As the FT’s Attracta Mooney reports, Follow This has now filed a motion to dismiss Exxon’s suit, accusing it of “intimidation and bullying”. The oil company’s real target here is the Securities and Exchange Commission: Exxon thinks the SEC has been taking too permissive a stance on allowing activist groups to file disruptive resolutions. If it proceeds, this case could set a very important precedent.

In today’s newsletter we focus on a similarly intense controversy on the other side of the Atlantic, over the EU’s attempt to hold companies accountable for their international supply chains. Many readers will have their own views on this subject: let us know them at moralmoneyreply@ft.com.

What does a responsible approach to artificial intelligence look like in business and finance? That will be the focus of our next Moral Money Forum deep-dive report — and, as always, we want to hear from readers. Please have your say by completing this short survey.

The sputtering push for accountability in global supply chains

In September 2012, the Ali Enterprises clothing factory in the Pakistani port city of Karachi caught fire. Workers found escape routes blocked, windows barred and fire extinguishers inoperable. Over 250 of them burned or suffocated to death.

In the months after the disaster, victims’ families organised in search of justice. In 2015, they brought a lawsuit in Dortmund against KiK, the German discount retailer that was the factory’s biggest customer. That case was thrown out by the court four years later.

Such lawsuits might turn out very differently under a new EU directive currently being thrashed out in Brussels, which would hold companies accountable for human rights abuses by their international suppliers. Yet serious political divisions over this legislation have highlighted wider tensions in the European sustainability project — and cast doubt on whether this particular act will be passed at all.

The legislation in question is the Corporate Sustainability Due Diligence Directive (CSDDD). First proposed by the European Commission in 2022, it would require companies to identify any environmental and social harms in their supply chains, and act to address them. Crucially, it would assert civil legal liability for companies that fail to take appropriate action.
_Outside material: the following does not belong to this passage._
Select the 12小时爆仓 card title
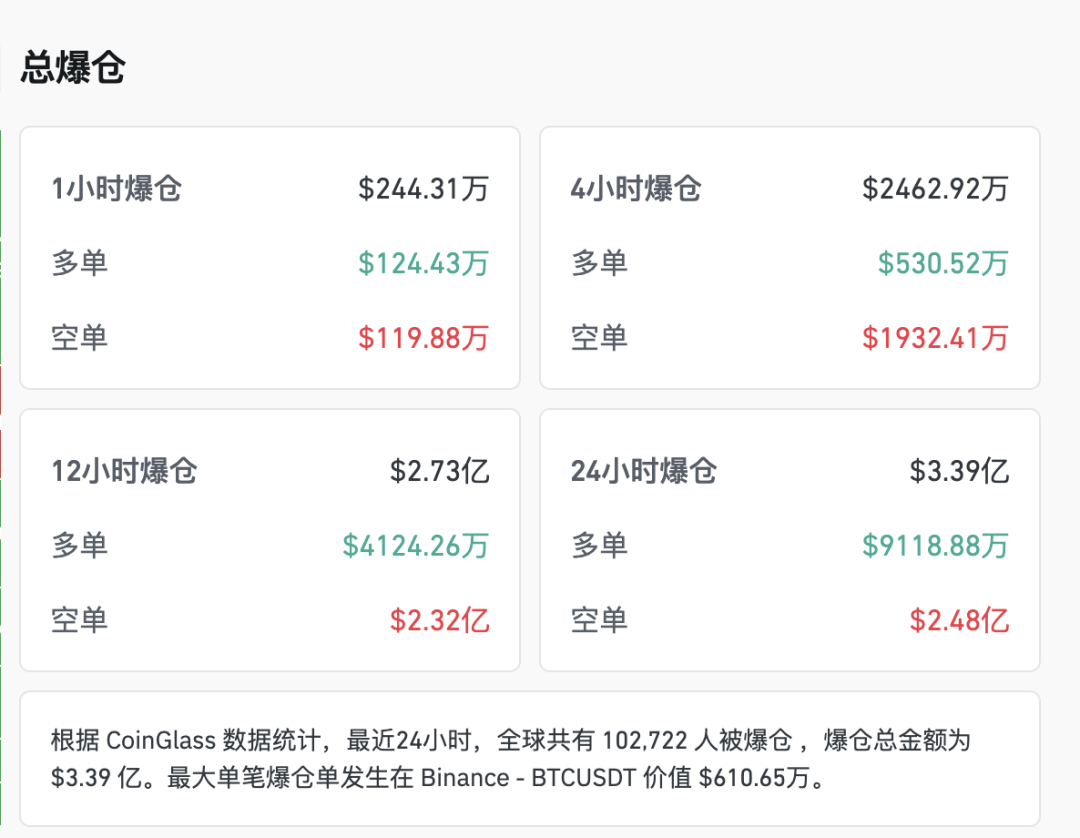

In December, EU officials celebrated a provisional agreement on the basics of the CSDDD after negotiations that ran late into the night. The directive seemed set for final approval in the following months (although financial companies were not initially to be made subject to the directive’s full requirements, in a compromise that frustrated many).

Those celebrations now look decidedly premature. Last Friday, a decision by member state governments on whether to endorse the CSDDD was postponed after it became clear that it lacked sufficient support. The question was then put on the agenda for another meeting today — only to be pushed back again, with consensus still not forthcoming.

To a large extent, this is a story about a German governing coalition undergoing severe strain amid mounting concern over the country’s sluggish economy. Calling the CSDDD a bureaucratic danger to German business, justice minister Marco Buschmann and finance minister Christian Lindner have been openly lobbying against it — including through a letter from Buschmann to other EU member governments. This has sparked tension with CSDDD supporters in Berlin, including labour minister Hubertus Heil and development minister Svenja Schulze, who told the Süddeutsche Zeitung: “Politics should not be based on the few black sheep who declare the fight against child labour to be a bureaucratic monster.”

This internal division pushed Germany’s government to abstain from the decision on the CSDDD — a move that has thrown the directive’s prospects into uncertainty, given that it needs at this stage to be backed by governments representing 65 per cent of the EU population. (It also needs to be passed by the European parliament, and then transposed by member states into national law.)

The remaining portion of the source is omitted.